Fourth, getting and keeping diverse groups of people in all types of studies on PTSD and substance use problems that happen together is very important. This ensures our research truly represents and applies to the very people most at risk for trauma. In a paper published in July 2022, researchers found that only 20 out of 536 articles reported the racial and ethnic backgrounds of their participants. The authors called for more diversity and openness, which we also support here. We also suggest including ways to measure types of trauma that especially affect diverse groups.

Finally, the important role of development must be strongly considered when planning future research in this area. While studies have found brain differences linked to trauma and substance use in adults, much less is known about how trauma and substance use together affect the developing brain during teenage years. Studies reviewed in this paper give a strong basis for valuable information about the unique effects and shared causes of PTSD and substance use problems that happen together, and key things to study next. Our hope is that research from these ideas and beyond offers a promising way to improve public health. This would ultimately stop mental illnesses, including PTSD and substance use problems, from starting after people experience upsetting events and hardship.
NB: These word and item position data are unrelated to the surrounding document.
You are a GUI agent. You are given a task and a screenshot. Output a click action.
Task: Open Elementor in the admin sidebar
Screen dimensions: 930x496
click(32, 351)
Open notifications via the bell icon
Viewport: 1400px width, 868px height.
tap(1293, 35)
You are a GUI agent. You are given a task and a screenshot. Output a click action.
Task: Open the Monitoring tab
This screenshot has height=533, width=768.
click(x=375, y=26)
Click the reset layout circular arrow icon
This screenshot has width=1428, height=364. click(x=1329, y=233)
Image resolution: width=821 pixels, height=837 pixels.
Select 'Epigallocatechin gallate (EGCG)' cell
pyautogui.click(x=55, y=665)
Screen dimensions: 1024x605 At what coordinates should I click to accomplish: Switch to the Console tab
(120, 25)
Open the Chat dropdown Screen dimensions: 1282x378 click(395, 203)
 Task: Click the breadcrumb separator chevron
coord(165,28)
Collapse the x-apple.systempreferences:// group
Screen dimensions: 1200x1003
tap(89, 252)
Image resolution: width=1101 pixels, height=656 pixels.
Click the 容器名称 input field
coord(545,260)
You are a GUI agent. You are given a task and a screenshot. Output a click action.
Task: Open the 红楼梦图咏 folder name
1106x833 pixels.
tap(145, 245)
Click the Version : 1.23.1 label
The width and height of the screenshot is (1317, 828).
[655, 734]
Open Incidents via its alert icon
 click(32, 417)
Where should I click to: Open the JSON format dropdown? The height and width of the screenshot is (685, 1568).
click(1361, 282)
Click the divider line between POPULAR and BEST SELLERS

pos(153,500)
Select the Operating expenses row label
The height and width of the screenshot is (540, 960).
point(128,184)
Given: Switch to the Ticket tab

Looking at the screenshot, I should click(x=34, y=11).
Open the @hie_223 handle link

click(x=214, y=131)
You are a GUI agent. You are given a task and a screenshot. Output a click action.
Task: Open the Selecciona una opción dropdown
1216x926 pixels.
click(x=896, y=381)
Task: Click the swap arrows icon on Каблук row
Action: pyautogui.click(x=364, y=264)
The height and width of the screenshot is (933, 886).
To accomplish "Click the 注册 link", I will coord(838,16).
Finally, big challenges remain in getting young people with both problems into treatment and keeping them there. In the end, as we learn more about the shared risks and common biological causes, these findings will be key to creating better ways to prevent and treat trauma and stress disorders and substance use problems that happen together. Learning about the brain causes of these often-paired problems might find new drug targets. Also, studies that link science to real-world problems can find good things that protect people, and bad things that put them at risk. These can then be improved or lessened by therapy. Spreading and putting research into practice is vital, as young people with both trauma and stress disorders and substance use problems are among the least treated patients. This is because it is hard to manage both problems at once. However, as some studies have shown, it is possible to get better results through combined treatment. So, more research is needed to make sure young people with both PTSD and substance use problems can get helpful, evidence-based treatment for these issues. Such progress would be very valuable for treating PTSD and substance use problems that happen together and would ultimately lower the public health burden caused by these issues.